> Entries provided:
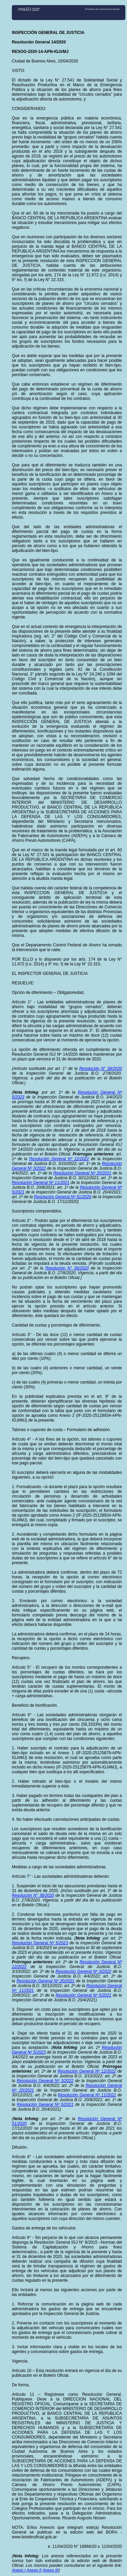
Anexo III (51, 2570)
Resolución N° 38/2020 (100, 1068)
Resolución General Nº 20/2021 (82, 1173)
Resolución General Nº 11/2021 (40, 1182)
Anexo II (34, 2570)
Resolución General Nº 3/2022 (83, 1971)
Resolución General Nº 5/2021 (83, 1995)
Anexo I (19, 2570)
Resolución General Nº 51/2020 (62, 1196)
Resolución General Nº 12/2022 (59, 1158)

> Task description:
List each item above that contains the word "General", copying it as it appears.

> Response for this exercise:
Resolución General Nº 20/2021 (82, 1173)
Resolución General Nº 11/2021 (40, 1182)
Resolución General Nº 3/2022 (83, 1971)
Resolución General Nº 5/2021 (83, 1995)
Resolución General Nº 51/2020 (62, 1196)
Resolución General Nº 12/2022 (59, 1158)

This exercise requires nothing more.